Yes there is a need to make sure work that directly brings money into the organisation gets done but part of that work is making sure everyone everyone works equally.

"There's no way the ring is getting to Mordor if Gimli is pushing for elf reparations." This suggests we can't deal with more than one thing at once. We can deal with the big bad of our generation (I would argue climate change), while also improving the material condition of disadvantaged people across society.

4 comments

> improving the material condition of disadvantaged people across society.

The average modern activist in software organizations is well educated, underperforming in terms of actual code contributions and a master at forming committees, work groups and assuming power.

This activist fights for keeping his/her own job while others are doing the work.

Classic leftist/pro-worker policies have been extinct since at least the 1990s.

This is a strawman, unmoored from evidence or reality.

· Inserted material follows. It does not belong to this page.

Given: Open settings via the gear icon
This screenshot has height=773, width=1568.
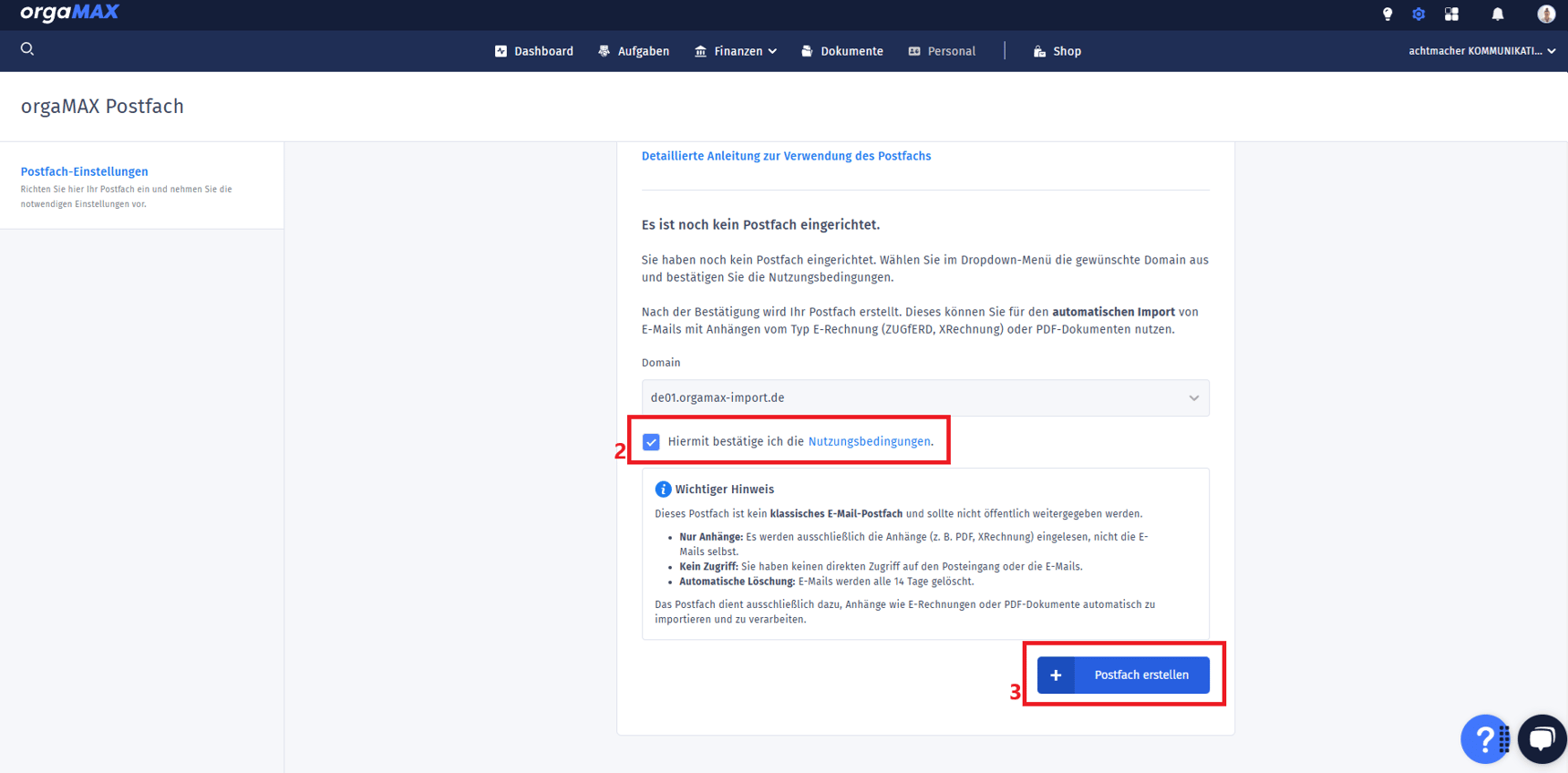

Here's my read, based on your supporting the blog post and your two comments:

You've constructed this fantasy as a defence mechanism. You use the classification of those with earnest beliefs that you find threatening as worse at 'actual code' and obsessed with 'work groups', and on that basis you reject those beliefs without having to introspect.

As collaboration, design, and people skills become more valued as ways to produce better software alongside sheer lines-of-code output, you fear that the power you derive from skills is being diluted.

As the corporate world realises that people who aren't men or who aren't white might matter, need to be taken into account, and might have something to contribute, you fear that maybe some of what you got you didn't deserve quite as much as you thought, and the fear of being seen as privileged makes you want to cling onto your existing power all the more.

This is an opportunity for growth. You can choose whether to create resentful posts on HN, writing off anyone who cares as a leech, or you can engage with those underlying feelings and become a better human, and better at your job.

and how's your strawman different than his? Bulverists everywhere ...
This is extraordinarily vicious, and yet entirely par for the course, a good example of the basically pro forma denunciation OP is arguing should be verboten in the work place.
It depends on what you refer as political. Saying a certain president is crap and making an open invitation to a protest against him or her is not the same as discussing your views on things that directly affect your work performance.
Both are overtly political.
How do I inject this into my SQL?
In which company does everyone work equally?